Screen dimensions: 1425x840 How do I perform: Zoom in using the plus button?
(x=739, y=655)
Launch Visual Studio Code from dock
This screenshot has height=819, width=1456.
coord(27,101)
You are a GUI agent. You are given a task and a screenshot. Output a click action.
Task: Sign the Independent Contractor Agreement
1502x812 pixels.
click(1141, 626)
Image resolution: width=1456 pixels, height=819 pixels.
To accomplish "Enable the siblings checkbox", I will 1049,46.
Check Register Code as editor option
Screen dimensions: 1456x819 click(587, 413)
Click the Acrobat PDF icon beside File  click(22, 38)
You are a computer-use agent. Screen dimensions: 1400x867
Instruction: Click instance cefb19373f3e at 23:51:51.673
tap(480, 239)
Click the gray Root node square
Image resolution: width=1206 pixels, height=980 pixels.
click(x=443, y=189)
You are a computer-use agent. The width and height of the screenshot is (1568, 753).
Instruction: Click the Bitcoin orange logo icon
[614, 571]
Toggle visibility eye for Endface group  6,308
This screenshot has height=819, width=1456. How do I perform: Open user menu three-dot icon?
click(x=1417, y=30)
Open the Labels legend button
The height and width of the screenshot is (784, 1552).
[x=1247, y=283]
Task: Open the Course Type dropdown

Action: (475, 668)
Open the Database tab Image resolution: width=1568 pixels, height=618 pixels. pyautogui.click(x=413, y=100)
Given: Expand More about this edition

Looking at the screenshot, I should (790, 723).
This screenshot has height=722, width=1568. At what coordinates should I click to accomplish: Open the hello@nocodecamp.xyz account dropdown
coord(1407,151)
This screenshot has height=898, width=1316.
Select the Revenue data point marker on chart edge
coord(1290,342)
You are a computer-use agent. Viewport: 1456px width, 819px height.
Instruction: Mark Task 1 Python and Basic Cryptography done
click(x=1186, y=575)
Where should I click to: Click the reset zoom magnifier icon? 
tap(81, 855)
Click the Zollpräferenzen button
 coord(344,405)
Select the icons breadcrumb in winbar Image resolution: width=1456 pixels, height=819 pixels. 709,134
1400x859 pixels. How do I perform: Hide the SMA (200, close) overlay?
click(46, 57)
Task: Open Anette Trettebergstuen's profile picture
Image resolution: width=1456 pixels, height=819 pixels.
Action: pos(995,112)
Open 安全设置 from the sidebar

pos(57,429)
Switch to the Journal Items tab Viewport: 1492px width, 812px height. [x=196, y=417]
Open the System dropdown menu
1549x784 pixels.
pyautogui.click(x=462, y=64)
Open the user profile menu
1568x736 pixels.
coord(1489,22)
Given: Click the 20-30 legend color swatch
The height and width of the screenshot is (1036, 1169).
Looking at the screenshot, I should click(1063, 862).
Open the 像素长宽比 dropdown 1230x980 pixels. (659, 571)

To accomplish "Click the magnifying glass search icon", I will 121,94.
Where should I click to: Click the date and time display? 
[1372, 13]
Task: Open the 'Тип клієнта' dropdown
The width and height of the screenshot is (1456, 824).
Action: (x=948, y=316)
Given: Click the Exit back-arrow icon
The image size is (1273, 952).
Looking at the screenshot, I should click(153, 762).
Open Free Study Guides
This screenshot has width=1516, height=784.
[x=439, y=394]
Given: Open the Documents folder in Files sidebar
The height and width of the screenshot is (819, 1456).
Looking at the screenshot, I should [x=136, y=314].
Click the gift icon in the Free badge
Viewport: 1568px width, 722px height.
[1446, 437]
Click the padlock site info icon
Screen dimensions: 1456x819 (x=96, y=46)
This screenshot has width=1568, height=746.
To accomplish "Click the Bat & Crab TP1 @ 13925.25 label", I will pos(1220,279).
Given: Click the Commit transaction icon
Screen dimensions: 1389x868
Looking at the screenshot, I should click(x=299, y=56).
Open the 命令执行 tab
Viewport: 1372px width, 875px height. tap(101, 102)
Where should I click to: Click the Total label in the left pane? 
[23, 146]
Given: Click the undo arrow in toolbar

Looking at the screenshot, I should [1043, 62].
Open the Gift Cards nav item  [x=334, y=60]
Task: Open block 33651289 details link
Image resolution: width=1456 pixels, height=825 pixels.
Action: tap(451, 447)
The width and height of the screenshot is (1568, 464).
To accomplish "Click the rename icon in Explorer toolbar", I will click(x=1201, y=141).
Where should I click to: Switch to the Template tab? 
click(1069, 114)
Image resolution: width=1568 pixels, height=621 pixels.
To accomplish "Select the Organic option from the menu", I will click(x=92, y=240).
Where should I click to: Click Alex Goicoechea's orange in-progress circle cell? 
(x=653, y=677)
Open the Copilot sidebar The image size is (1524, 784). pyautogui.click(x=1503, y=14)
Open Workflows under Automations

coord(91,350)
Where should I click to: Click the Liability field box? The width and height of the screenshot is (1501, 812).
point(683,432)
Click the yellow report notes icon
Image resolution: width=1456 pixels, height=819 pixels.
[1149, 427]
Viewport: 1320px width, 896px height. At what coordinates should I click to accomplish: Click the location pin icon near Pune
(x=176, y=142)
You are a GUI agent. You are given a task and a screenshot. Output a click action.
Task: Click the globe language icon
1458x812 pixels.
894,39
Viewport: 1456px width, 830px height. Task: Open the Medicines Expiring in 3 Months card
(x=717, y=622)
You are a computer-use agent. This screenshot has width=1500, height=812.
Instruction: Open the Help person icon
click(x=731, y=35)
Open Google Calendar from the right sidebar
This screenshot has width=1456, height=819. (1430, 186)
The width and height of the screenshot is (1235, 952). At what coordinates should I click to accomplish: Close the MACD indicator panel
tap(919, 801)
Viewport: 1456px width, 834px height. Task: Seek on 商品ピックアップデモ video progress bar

-=-=-

= What to produce =
Your answer must be an exact transcription of all the data above.

= Response to the task =
Screen dimensions: 1425x840 How do I perform: Zoom in using the plus button?
(x=739, y=655)
Launch Visual Studio Code from dock
This screenshot has height=819, width=1456.
coord(27,101)
You are a GUI agent. You are given a task and a screenshot. Output a click action.
Task: Sign the Independent Contractor Agreement
1502x812 pixels.
click(1141, 626)
Image resolution: width=1456 pixels, height=819 pixels.
To accomplish "Enable the siblings checkbox", I will 1049,46.
Check Register Code as editor option
Screen dimensions: 1456x819 click(587, 413)
Click the Acrobat PDF icon beside File  click(22, 38)
You are a computer-use agent. Screen dimensions: 1400x867
Instruction: Click instance cefb19373f3e at 23:51:51.673
tap(480, 239)
Click the gray Root node square
Image resolution: width=1206 pixels, height=980 pixels.
click(x=443, y=189)
You are a computer-use agent. The width and height of the screenshot is (1568, 753).
Instruction: Click the Bitcoin orange logo icon
[614, 571]
Toggle visibility eye for Endface group  6,308
This screenshot has height=819, width=1456. How do I perform: Open user menu three-dot icon?
click(x=1417, y=30)
Open the Labels legend button
The height and width of the screenshot is (784, 1552).
[x=1247, y=283]
Task: Open the Course Type dropdown

Action: (475, 668)
Open the Database tab Image resolution: width=1568 pixels, height=618 pixels. pyautogui.click(x=413, y=100)
Given: Expand More about this edition

Looking at the screenshot, I should (790, 723).
This screenshot has height=722, width=1568. At what coordinates should I click to accomplish: Open the hello@nocodecamp.xyz account dropdown
coord(1407,151)
This screenshot has height=898, width=1316.
Select the Revenue data point marker on chart edge
coord(1290,342)
You are a computer-use agent. Viewport: 1456px width, 819px height.
Instruction: Mark Task 1 Python and Basic Cryptography done
click(x=1186, y=575)
Where should I click to: Click the reset zoom magnifier icon? 
tap(81, 855)
Click the Zollpräferenzen button
 coord(344,405)
Select the icons breadcrumb in winbar Image resolution: width=1456 pixels, height=819 pixels. 709,134
1400x859 pixels. How do I perform: Hide the SMA (200, close) overlay?
click(46, 57)
Task: Open Anette Trettebergstuen's profile picture
Image resolution: width=1456 pixels, height=819 pixels.
Action: pos(995,112)
Open 安全设置 from the sidebar

pos(57,429)
Switch to the Journal Items tab Viewport: 1492px width, 812px height. [x=196, y=417]
Open the System dropdown menu
1549x784 pixels.
pyautogui.click(x=462, y=64)
Open the user profile menu
1568x736 pixels.
coord(1489,22)
Given: Click the 20-30 legend color swatch
The height and width of the screenshot is (1036, 1169).
Looking at the screenshot, I should click(1063, 862).
Open the 像素长宽比 dropdown 1230x980 pixels. (659, 571)

To accomplish "Click the magnifying glass search icon", I will 121,94.
Where should I click to: Click the date and time display? 
[1372, 13]
Task: Open the 'Тип клієнта' dropdown
The width and height of the screenshot is (1456, 824).
Action: (x=948, y=316)
Given: Click the Exit back-arrow icon
The image size is (1273, 952).
Looking at the screenshot, I should click(153, 762).
Open Free Study Guides
This screenshot has width=1516, height=784.
[x=439, y=394]
Given: Open the Documents folder in Files sidebar
The height and width of the screenshot is (819, 1456).
Looking at the screenshot, I should [x=136, y=314].
Click the gift icon in the Free badge
Viewport: 1568px width, 722px height.
[1446, 437]
Click the padlock site info icon
Screen dimensions: 1456x819 (x=96, y=46)
This screenshot has width=1568, height=746.
To accomplish "Click the Bat & Crab TP1 @ 13925.25 label", I will pos(1220,279).
Given: Click the Commit transaction icon
Screen dimensions: 1389x868
Looking at the screenshot, I should click(x=299, y=56).
Open the 命令执行 tab
Viewport: 1372px width, 875px height. tap(101, 102)
Where should I click to: Click the Total label in the left pane? 
[23, 146]
Given: Click the undo arrow in toolbar

Looking at the screenshot, I should [1043, 62].
Open the Gift Cards nav item  [x=334, y=60]
Task: Open block 33651289 details link
Image resolution: width=1456 pixels, height=825 pixels.
Action: tap(451, 447)
The width and height of the screenshot is (1568, 464).
To accomplish "Click the rename icon in Explorer toolbar", I will click(x=1201, y=141).
Where should I click to: Switch to the Template tab? 
click(1069, 114)
Image resolution: width=1568 pixels, height=621 pixels.
To accomplish "Select the Organic option from the menu", I will click(x=92, y=240).
Where should I click to: Click Alex Goicoechea's orange in-progress circle cell? 
(x=653, y=677)
Open the Copilot sidebar The image size is (1524, 784). pyautogui.click(x=1503, y=14)
Open Workflows under Automations

coord(91,350)
Where should I click to: Click the Liability field box? The width and height of the screenshot is (1501, 812).
point(683,432)
Click the yellow report notes icon
Image resolution: width=1456 pixels, height=819 pixels.
[1149, 427]
Viewport: 1320px width, 896px height. At what coordinates should I click to accomplish: Click the location pin icon near Pune
(x=176, y=142)
You are a GUI agent. You are given a task and a screenshot. Output a click action.
Task: Click the globe language icon
1458x812 pixels.
894,39
Viewport: 1456px width, 830px height. Task: Open the Medicines Expiring in 3 Months card
(x=717, y=622)
You are a computer-use agent. This screenshot has width=1500, height=812.
Instruction: Open the Help person icon
click(x=731, y=35)
Open Google Calendar from the right sidebar
This screenshot has width=1456, height=819. (1430, 186)
The width and height of the screenshot is (1235, 952). At what coordinates should I click to accomplish: Close the MACD indicator panel
tap(919, 801)
Viewport: 1456px width, 834px height. Task: Seek on 商品ピックアップデモ video progress bar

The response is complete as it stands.